__Description of the task__. Repeat nothing but the lines below running from the one containing "This screenshot has height=709, width=1542." to the one containing "Click 新闻资讯 tag". Keep both end lines.

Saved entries
══════════════════════════════

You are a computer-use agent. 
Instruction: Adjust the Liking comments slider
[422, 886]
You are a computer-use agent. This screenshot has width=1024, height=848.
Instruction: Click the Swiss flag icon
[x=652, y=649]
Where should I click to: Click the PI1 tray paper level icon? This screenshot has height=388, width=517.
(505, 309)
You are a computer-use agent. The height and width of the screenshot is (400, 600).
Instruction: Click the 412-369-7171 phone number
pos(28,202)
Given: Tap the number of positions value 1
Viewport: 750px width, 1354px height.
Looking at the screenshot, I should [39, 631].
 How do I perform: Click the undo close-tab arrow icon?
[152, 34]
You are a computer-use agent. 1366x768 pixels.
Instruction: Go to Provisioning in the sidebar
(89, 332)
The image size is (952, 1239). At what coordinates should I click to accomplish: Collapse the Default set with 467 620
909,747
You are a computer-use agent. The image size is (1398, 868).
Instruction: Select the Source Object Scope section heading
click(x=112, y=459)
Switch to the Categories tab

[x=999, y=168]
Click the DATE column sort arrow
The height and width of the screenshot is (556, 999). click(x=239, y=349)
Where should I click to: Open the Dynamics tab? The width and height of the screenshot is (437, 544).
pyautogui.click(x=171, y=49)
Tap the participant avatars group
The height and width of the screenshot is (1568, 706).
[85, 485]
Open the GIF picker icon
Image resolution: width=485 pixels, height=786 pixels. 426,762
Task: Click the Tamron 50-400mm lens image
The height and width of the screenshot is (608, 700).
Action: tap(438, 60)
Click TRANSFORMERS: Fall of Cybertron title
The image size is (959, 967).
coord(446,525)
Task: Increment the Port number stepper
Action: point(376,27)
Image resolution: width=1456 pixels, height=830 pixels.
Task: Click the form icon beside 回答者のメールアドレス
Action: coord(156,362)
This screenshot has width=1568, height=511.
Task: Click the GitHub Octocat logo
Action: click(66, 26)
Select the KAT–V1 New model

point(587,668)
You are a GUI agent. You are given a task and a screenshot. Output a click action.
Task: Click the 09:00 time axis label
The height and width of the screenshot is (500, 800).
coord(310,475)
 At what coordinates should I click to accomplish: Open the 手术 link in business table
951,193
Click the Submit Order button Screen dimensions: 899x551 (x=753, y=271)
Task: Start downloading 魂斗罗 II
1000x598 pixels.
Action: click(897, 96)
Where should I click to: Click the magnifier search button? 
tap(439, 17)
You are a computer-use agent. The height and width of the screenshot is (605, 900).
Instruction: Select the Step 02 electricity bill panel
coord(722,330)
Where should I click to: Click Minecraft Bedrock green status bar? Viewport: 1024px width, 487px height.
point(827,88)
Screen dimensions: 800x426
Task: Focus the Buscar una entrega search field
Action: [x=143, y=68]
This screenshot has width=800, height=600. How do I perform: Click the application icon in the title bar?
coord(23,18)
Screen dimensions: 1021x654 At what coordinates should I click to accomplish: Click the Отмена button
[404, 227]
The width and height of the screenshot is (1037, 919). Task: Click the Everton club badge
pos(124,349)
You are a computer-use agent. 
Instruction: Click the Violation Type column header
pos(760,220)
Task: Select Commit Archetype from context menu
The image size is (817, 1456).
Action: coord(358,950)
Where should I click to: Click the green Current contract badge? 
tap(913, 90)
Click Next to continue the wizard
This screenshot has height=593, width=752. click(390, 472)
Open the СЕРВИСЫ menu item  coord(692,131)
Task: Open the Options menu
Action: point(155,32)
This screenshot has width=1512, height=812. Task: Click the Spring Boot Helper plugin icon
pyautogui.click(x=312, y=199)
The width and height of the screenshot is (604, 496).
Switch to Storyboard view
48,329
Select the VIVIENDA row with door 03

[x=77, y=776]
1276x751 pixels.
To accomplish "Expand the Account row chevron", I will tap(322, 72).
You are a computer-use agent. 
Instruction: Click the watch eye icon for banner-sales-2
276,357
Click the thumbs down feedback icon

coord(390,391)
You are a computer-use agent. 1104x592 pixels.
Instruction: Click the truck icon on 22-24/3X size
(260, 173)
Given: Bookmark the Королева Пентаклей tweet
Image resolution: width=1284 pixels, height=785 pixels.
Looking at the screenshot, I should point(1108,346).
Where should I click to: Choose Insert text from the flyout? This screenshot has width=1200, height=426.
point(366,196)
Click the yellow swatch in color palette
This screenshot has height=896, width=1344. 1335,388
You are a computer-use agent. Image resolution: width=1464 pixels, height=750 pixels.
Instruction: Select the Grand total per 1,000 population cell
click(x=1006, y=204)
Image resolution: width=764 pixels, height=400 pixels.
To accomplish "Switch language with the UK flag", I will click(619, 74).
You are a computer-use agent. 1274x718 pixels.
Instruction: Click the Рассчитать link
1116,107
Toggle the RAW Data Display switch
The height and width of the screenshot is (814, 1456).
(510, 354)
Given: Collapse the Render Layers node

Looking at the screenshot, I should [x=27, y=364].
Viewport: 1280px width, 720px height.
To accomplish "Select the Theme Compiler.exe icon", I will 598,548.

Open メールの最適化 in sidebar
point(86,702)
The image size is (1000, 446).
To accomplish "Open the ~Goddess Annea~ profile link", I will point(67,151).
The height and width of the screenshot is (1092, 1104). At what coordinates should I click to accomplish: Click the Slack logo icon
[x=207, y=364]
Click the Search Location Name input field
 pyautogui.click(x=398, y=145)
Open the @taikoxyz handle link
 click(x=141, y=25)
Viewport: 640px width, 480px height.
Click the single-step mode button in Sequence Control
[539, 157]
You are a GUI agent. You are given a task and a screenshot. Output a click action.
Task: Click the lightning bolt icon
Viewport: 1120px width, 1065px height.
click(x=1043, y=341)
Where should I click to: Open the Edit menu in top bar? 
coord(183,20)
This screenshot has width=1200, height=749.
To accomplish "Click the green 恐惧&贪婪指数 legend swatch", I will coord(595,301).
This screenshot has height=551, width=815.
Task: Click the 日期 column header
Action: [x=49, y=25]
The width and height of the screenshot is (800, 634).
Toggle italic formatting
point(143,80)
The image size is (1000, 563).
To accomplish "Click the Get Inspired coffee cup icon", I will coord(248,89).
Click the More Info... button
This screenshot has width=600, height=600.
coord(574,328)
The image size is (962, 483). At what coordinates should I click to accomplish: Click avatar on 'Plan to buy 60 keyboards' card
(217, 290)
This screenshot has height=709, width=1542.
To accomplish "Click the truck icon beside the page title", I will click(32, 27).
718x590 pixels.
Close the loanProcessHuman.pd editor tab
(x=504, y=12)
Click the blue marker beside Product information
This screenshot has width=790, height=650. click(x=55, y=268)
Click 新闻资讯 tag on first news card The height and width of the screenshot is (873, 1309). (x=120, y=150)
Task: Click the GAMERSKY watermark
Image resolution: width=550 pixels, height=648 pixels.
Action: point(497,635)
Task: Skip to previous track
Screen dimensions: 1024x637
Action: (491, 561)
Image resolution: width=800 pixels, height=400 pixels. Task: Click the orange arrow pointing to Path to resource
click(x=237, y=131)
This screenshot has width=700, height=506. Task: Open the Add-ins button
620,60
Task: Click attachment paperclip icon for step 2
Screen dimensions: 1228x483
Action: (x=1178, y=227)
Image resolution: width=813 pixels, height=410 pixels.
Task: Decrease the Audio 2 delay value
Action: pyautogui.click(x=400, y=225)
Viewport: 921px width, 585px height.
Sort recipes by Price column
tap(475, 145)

══════════════════════════════

__Solution__.
This screenshot has height=709, width=1542.
To accomplish "Click the truck icon beside the page title", I will click(32, 27).
718x590 pixels.
Close the loanProcessHuman.pd editor tab
(x=504, y=12)
Click the blue marker beside Product information
This screenshot has width=790, height=650. click(x=55, y=268)
Click 新闻资讯 tag on first news card The height and width of the screenshot is (873, 1309). (x=120, y=150)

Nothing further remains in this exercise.